Namun entah mengapa aku melihat gelagat Ardharaja begitu aneh. Wajahnya terlihat tidak gembira. Dia hanya tersenyum tipis sembari bergantian memandangi Yunda Tribuaneswari. Mungkin dia berharap tinggi akan dijodohkan dengan Yunda Tribuaneswari namun gagal. Ternyata Ayahanda Prabu lebih memilih Dyah Wijaya untuk bersanding dengan Yunda Tri. Aku tidak tahu apakah ketidakpuasan ini berdampak ke masa depan atau tidak.
Pandanganku kembali menuju Arya Nadendra. Pemuda itu memberi isyarat agar mengikutinya keluar. Aku mundur dari jajaran sekar kedaton dan berjalan pelan-pelan ke arah ibunda Bajradewi untuk meminta izin keluar.

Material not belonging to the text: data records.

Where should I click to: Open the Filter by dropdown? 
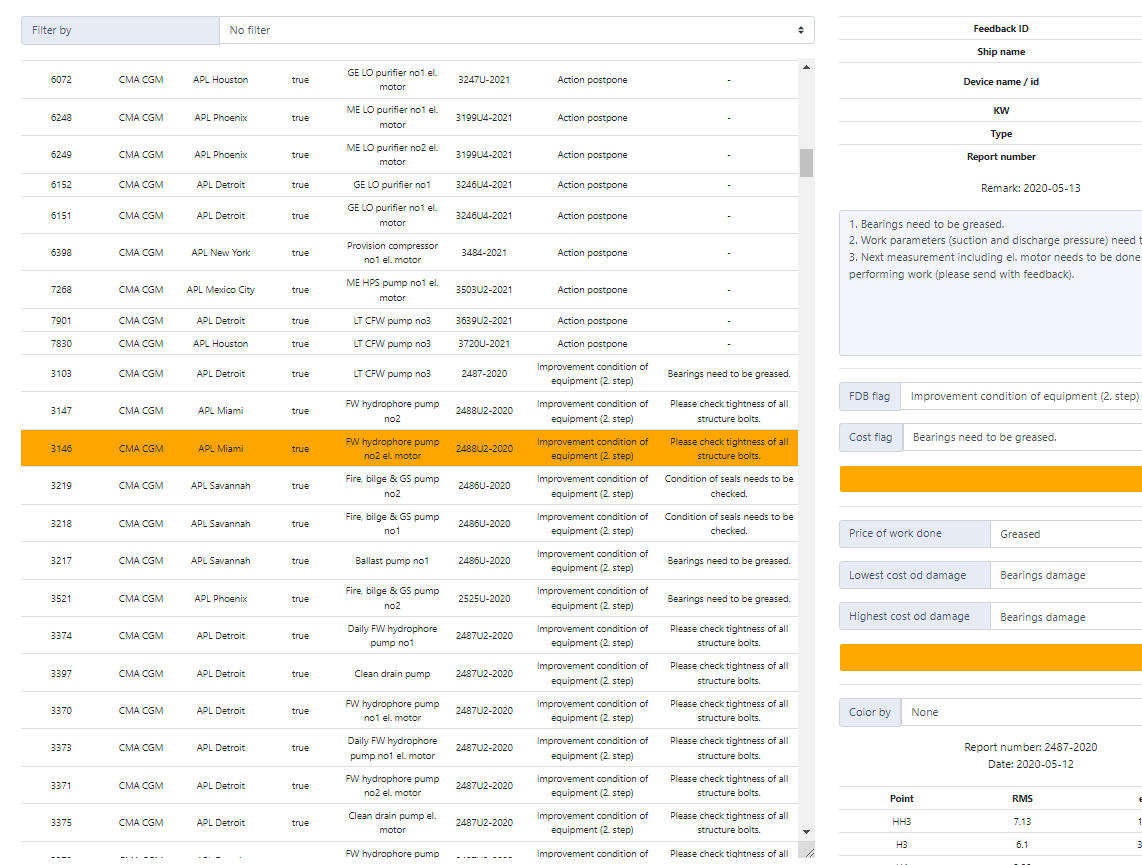pos(516,30)
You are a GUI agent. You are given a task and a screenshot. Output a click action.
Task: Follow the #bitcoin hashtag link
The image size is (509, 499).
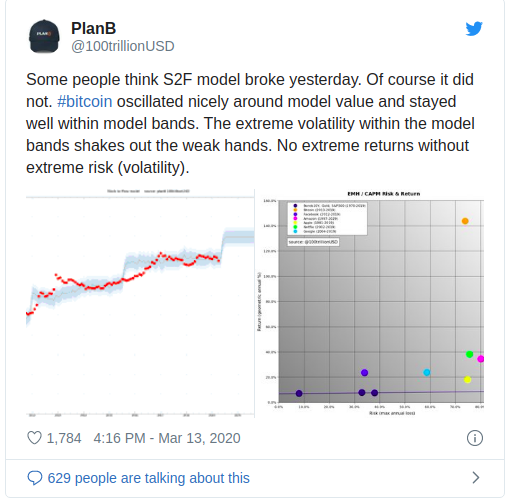pos(85,102)
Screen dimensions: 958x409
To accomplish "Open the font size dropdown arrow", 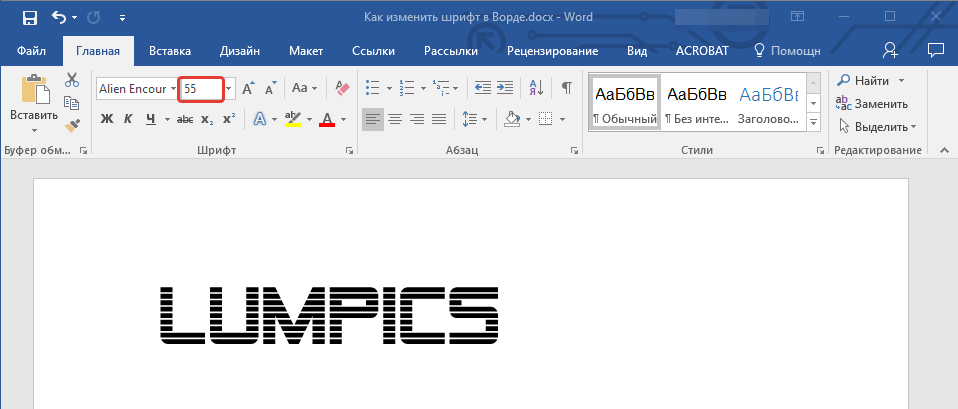I will tap(229, 89).
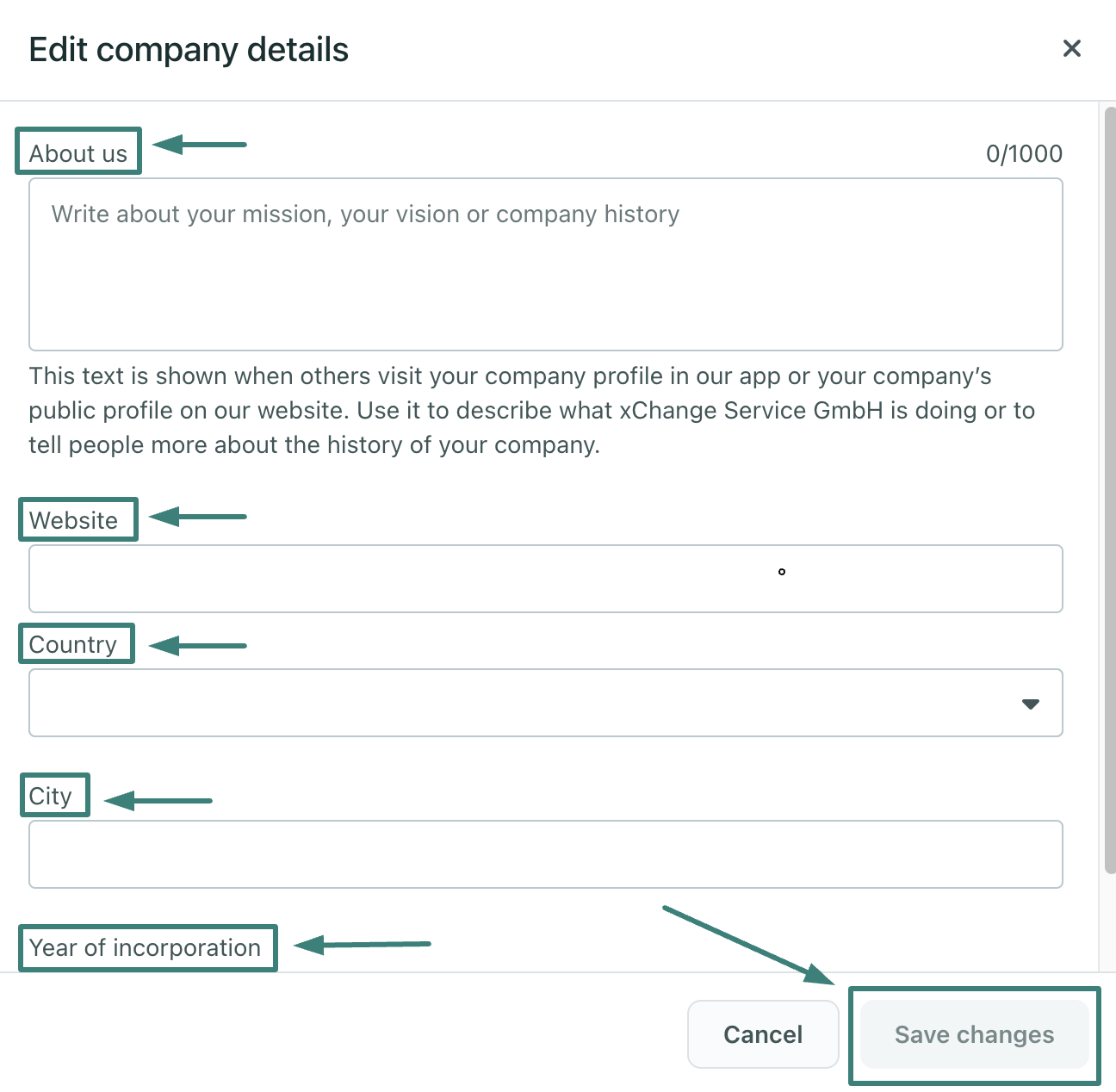Click the City input field
The width and height of the screenshot is (1116, 1092).
[x=545, y=854]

Dengan alasan tidak enak badan dan ingin beristirahat lebih awal, ibunda Bajradewi mengizinkan aku pergi. Namun Ayahanda Prabu dalam kondisi setengah mabuk menahanku sebentar.
"Gayatri, mau kemana? Disini saja. Berbahagialah dengan yunda-yundamu. Sebentar lagi kedua yundamu akan dinikahkan. Setelah ini kau pasti akan sulit menemui mereka. Jadi bergabunglah bersama mereka menikmati pesta,"

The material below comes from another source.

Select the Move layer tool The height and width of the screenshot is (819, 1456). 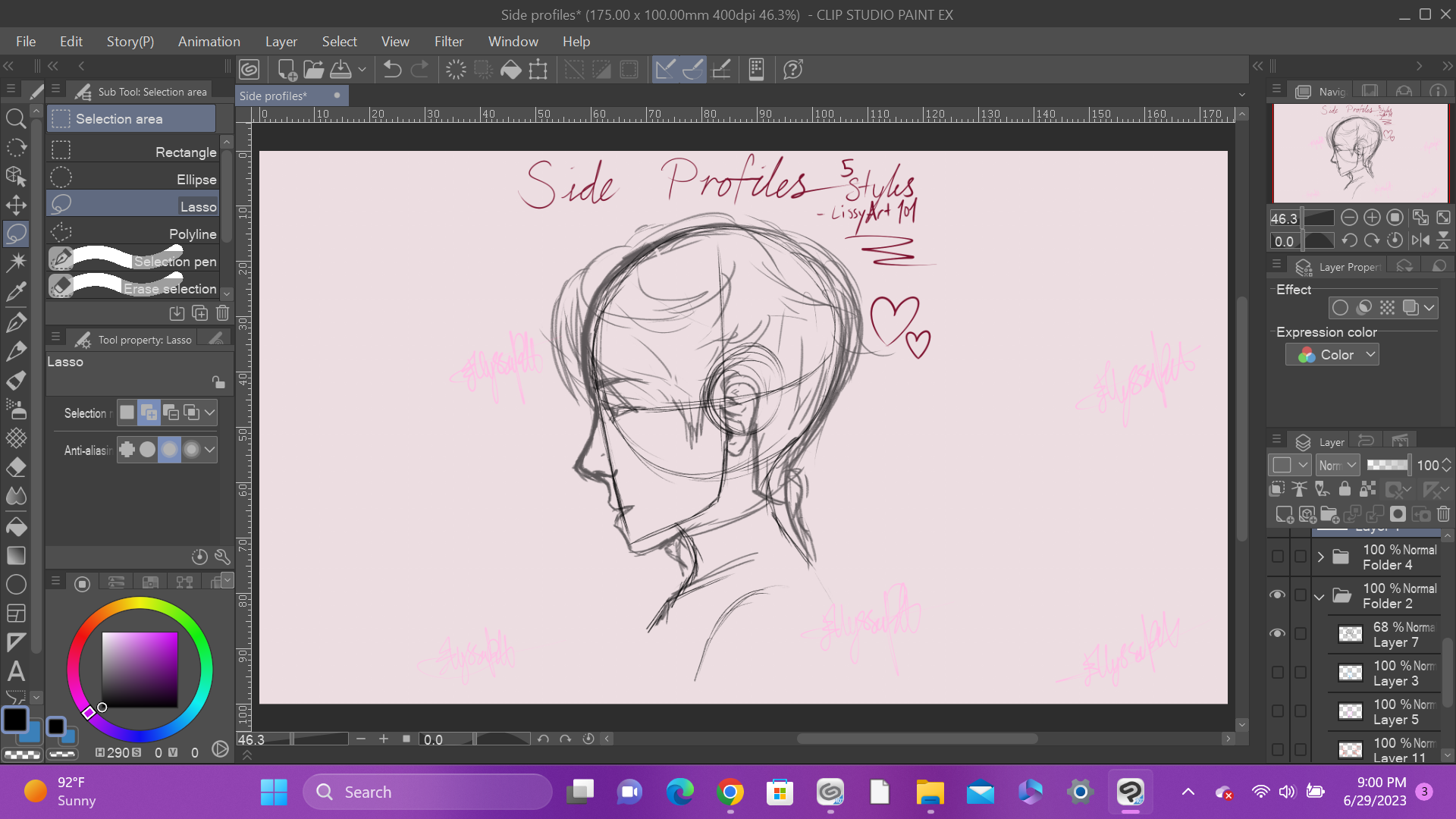click(x=16, y=206)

Untungnya saat itu ibunda Bajradewi yang menjawab, "Ampun kangmas prabu, Gayatri sedang tidak enak badan. Mohon kangmas prabu memaklumi dan mengizinkan dia beristirahat lebih awal,"
"Begitu ya. Nanti ku perintahkan tabib untuk datang ke Puri Ratna. Kau beristirahat saja disana ditemani Savitri. Akan ku tugasi beberapa bhayangkara untuk menjagamu,"
Bhayangkara?
Sungguh tidak sesuai rencana ku. Awalnya aku berencana kabur dari Savitri dan menemui Arya Nadendra ditempat biasa kami bertemu. Namun kesempatan untuk melarikan diri diperkecil oleh kehadiran beberapa personel bhayangkara yang mengawal ku.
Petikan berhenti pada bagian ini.